It's been a while, so I definitely have some cool stuff to show off from this past month of work! Let's start with everyone's favorite, looking at some more new levels...

[h2]More Bonus Levels[/h2]

Last time around I showed off some new bonus levels that I had written for Rhythm Quest. I've actually switched gears a bit for bonus levels and instead ended up making charts for a bunch of existing songs from my past releases. Here's a video sampler showcasing these:

[previewyoutube][/previewyoutube]

Super Mega Zero is a fast-paced song from the Super Mega Zero OST. Nothing too fancy here, just the standard charting that you'd come to expect by now, just at a high tempo. This one will really get your blood pumping!




Standing Here Alone (Expert Mix) is from the Melody Muncher Deluxe OST. The Melody Muncher songs are naturally pretty easy to translate over to Rhythm Quest as Melody Muncher was already based on 8th-note rhythms to begin with. This one is the "Expert Mix" version of the song, which works better for formulating a harder chart.




As the Cherry Blossom Falls is from Volume 2 of the Samurai Shaver OST. This one is a much slower song, so it's definitely on the easier side. As such, I made sure that it didn't feature any obstacles from worlds 3 onwards, so that it can be enjoyed pretty early on.




Let's Have an Adventure! is from my older album, The Ecstasy of Life. It's fast and upbeat, featuring dotted eighth-note ghost patterns that go right along with the melody (really glad that I decided to introduce this as a mechanic!). Some of the rhythms in this one are a little tricky, which led me to implement some readability mods that I'll talk about later in this post.

There are also some 4-note dotted eighth patterns here that I had to chart with one basic enemy plus a yellow ghost.
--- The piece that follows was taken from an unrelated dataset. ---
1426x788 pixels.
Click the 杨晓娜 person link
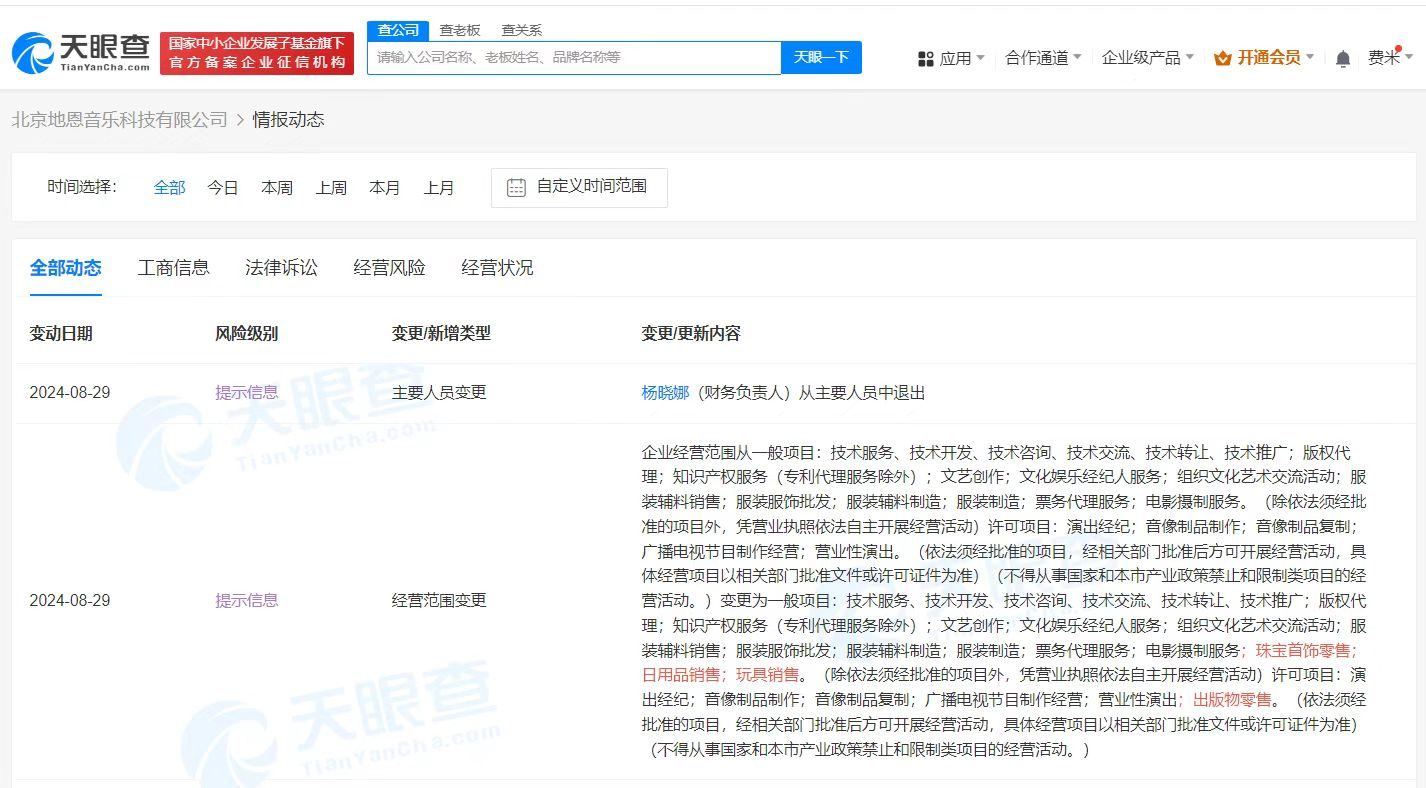[666, 392]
Because of this, I briefly contemplated what it would be like if I had designed the ghost enemies with variable counts, so for example with some sort of counter, that way you could have 4-hit ghosts, or 5-hit ghosts, etc. In the end, though, I think I like the simplicity of the ghosts as is. There is something to be said about trying to make the most of a limited toolset!




What Lies Beneath is from the Ripple Runner Deluxe OST and is the oldest of these songs (released 10 years ago, wow!). Because this one has a low tempo, I experimented with using some more complicated 16th note patterns. Like I've mentioned before, I want to be sparing with my use of these since they're not as easy to read, but with slower tempos I think it's okay.
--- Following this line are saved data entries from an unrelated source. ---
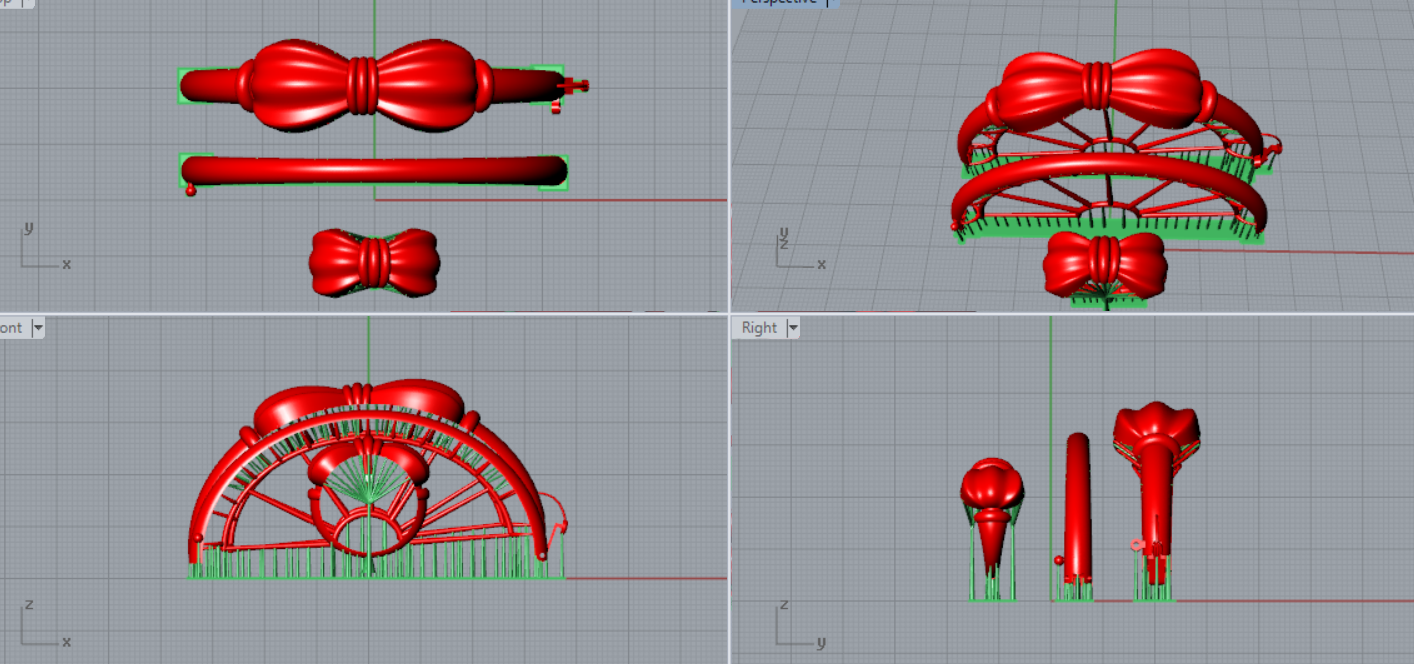Select the small bow in Top viewport
This screenshot has width=1414, height=664.
373,262
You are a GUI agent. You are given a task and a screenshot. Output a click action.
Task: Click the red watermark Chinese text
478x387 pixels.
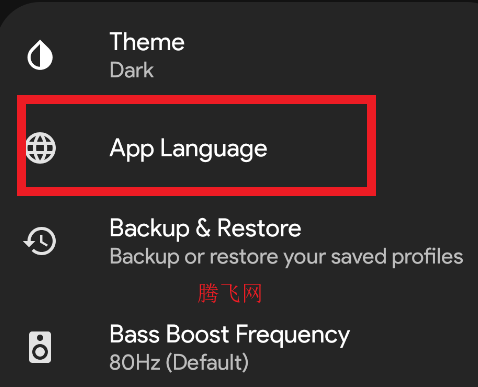tap(230, 293)
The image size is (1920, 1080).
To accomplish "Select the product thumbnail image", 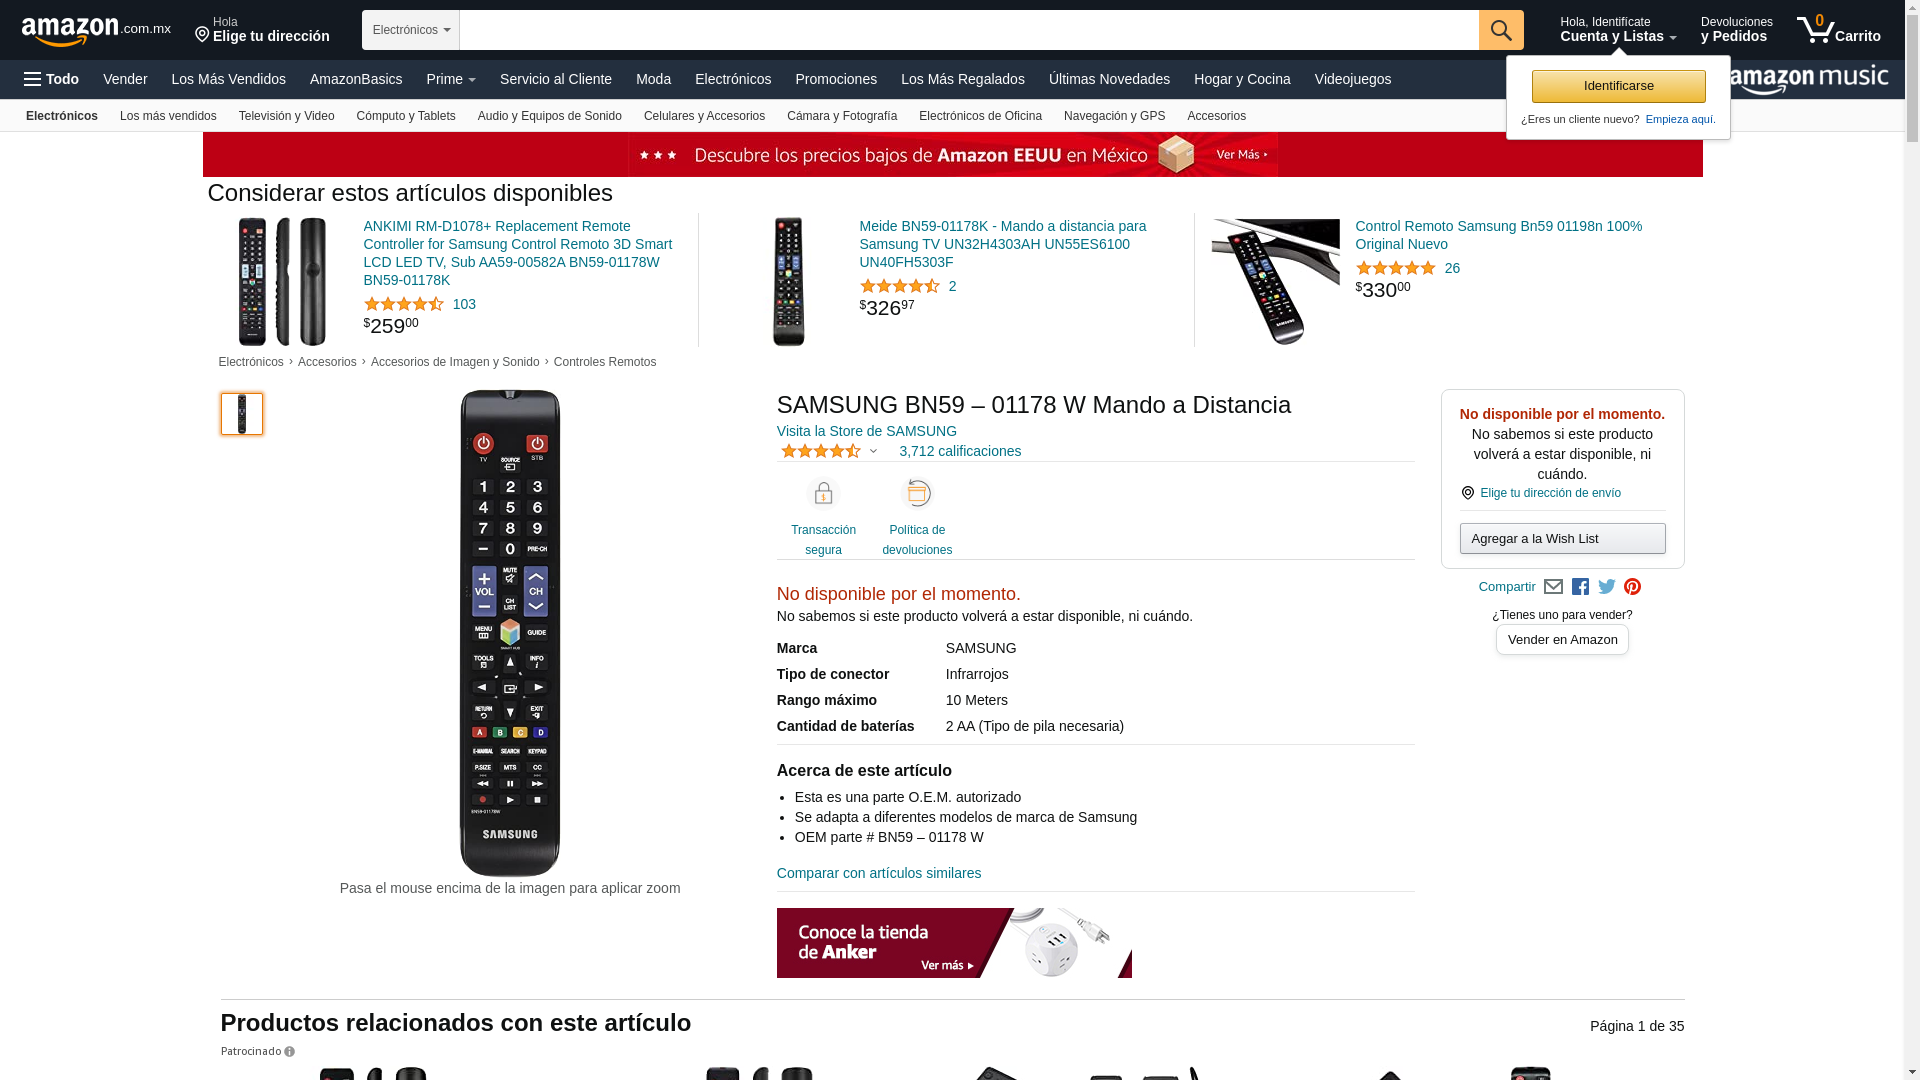I will pyautogui.click(x=242, y=414).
[h2]Enemy Spacing Adjustment[/h2]

This was a minor quality-of-life tweak/setting that was on my backlog -- you can now adjust the horizontal offset placement of enemies, in case the default (around 30 pixels) feels off to you. This comes with its own fancy little live simulated preview:



[h2]Color/Beat Mapping[/h2]

This one was a pretty big undertaking that I only recently wrapped up. You can now modify the colors of obstacles and beat grid markers to help decipher rhythms, a la DDR noteskins. Here's an example of that in action during gameplay:



I don't know how popular this kind of thing will be, but as I started to experiment (carefully!) with more complicated rhythms, I didn't like the fact that some of them can be a little ambiguous to sightread on the fly, so I wanted to at least provide some sort of nod toward players who want things to be a little more readable.

Floor beat grid markers (and flight path markers) can be colored according to their beat offset (red = downbeat, blue = offbeat, yellow = 16th rhythms), or according to the action on that beat (red = attack, blue = jump, green = both). This coloration will override the default color specified by the level palette.



Enemies can likewise be colored according to beat (probably most useful) or according to action type:



There are some separate settings for wings and spiked enemies, as well as an option to use a different shade of green in case you find that better (I can put more color variations here in the future if needed):



Overall one nice thing about Rhythm Quest is that color isn't actually necessary to differentiate anything, so all of this coloration stuff is hopefully just for people who want to tweak their experience or are having trouble with songs that use weird rhythms. Either way, I'm glad to have this feature finally complete, as it took a good deal of work. The preview UI for this was also perhaps more of a pain to put together than the actual feature itself! It's not even perfect (ideally it would display an actual level section being played in realtime), but this was what I came up with when I was balancing my effort/benefit ratio.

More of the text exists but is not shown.